Cancer vaccine that actually works developed

Well this is some exciting news: a group of medical researchers from the U.S. and U.K. have developed a vaccine that successfully cures prostate cancer. In rats. But still, it's an amazing step forward.

Here's how it works, according to io9:

The researchers injected the mice with virus shells (the outer skin of viruses) packed with "libraries" of DNA made up partly of DNA taken from healthy prostate. The researchers believed that delivering the DNA inside viruses would essentially trick the mouse immune system, sending it into overdrive to produce antibodies tailor-made to attack cancers of the prostate. And their theory turned out to be correct.
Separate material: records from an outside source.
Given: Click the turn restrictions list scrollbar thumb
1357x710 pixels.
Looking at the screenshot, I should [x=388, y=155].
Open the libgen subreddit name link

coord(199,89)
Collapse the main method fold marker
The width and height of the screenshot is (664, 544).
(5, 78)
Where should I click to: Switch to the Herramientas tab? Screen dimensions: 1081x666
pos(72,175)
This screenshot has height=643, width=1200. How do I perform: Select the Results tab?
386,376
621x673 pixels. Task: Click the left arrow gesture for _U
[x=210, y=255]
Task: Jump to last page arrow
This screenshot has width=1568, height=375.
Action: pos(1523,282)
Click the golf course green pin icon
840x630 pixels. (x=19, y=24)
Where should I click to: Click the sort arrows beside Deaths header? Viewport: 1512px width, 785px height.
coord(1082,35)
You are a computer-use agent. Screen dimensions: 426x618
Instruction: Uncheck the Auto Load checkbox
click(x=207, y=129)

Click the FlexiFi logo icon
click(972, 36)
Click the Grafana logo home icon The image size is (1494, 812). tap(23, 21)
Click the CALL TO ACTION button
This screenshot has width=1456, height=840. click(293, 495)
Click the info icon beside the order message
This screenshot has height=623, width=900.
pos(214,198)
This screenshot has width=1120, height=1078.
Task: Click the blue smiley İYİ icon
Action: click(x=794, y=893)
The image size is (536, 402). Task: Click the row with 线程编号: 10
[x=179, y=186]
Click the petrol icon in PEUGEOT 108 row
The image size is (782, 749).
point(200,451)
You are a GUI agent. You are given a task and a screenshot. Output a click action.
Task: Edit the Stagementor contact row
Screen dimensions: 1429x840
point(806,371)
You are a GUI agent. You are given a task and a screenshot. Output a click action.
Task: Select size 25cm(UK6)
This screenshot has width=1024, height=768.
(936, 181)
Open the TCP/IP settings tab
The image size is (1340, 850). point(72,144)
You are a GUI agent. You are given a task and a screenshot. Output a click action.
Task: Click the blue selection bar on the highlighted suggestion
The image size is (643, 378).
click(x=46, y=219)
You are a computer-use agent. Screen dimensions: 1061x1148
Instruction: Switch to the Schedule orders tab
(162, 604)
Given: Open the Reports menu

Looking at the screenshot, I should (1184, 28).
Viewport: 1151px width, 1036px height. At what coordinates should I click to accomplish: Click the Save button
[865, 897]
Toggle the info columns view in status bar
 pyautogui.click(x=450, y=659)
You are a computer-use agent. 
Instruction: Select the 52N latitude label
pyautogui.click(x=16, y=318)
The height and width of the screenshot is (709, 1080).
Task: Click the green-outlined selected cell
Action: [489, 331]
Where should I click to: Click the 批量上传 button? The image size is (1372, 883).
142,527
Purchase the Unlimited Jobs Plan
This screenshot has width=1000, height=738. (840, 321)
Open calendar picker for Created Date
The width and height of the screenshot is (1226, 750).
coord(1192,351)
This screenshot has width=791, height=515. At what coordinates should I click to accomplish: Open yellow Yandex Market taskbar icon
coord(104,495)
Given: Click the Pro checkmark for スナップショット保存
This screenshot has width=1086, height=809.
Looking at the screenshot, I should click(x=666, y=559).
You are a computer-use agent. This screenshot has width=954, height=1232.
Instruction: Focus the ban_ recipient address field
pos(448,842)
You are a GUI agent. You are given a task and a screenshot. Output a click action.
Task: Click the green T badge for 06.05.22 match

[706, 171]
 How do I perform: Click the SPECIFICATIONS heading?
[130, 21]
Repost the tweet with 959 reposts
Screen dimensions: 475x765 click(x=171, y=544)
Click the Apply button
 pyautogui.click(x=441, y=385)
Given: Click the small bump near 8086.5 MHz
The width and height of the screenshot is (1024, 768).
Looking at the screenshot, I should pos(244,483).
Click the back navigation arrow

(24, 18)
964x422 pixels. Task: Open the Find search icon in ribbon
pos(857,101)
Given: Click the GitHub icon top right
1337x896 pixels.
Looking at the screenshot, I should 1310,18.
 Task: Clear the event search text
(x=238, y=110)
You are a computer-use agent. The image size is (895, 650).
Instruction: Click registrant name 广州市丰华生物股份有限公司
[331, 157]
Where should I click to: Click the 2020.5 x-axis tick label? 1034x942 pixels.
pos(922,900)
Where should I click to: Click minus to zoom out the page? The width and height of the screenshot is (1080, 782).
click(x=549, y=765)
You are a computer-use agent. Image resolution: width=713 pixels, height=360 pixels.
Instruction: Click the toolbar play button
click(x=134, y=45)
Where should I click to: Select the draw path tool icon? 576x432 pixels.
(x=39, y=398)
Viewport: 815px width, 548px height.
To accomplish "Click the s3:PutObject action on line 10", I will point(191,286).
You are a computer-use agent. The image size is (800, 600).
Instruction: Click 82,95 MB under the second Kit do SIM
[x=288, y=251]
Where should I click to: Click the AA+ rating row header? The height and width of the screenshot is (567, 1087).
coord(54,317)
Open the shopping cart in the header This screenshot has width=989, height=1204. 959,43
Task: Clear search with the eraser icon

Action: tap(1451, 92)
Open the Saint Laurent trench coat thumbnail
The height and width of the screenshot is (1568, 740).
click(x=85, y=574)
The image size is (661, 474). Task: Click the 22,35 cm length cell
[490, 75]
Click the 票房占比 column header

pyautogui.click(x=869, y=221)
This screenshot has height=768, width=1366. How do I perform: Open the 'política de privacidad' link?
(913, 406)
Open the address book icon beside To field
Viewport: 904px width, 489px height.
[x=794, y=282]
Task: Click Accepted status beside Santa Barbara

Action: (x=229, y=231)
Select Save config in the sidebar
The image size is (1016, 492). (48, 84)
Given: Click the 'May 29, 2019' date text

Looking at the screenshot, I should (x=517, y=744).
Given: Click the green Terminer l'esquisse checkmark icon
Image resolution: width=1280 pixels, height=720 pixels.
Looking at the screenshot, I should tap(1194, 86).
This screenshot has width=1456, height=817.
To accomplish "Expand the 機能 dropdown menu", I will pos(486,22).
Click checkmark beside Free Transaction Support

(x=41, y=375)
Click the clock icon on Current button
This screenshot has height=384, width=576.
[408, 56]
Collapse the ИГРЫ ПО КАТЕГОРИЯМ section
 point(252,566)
The mice produced antibodies which attacked their cancerous tumors, effectively eliminating the cancer. Because this vaccine's DNA libraries were tailor-made for prostate cancer, however, it also prevented the mice from producing antigens that attacked other organs in their bodies.

In theory, if they're able to work out the kinks on this it shouldn't be a huge leap to develop vaccines for other forms of cancer using antibodies specific to each type. The next step is making a version of the virus/vaccine for human testing, which may begin in as soon as two years, although these things always tend to be delayed. Fingers crossed, humanity!

After this, let's get crackin' on the common cold, OK?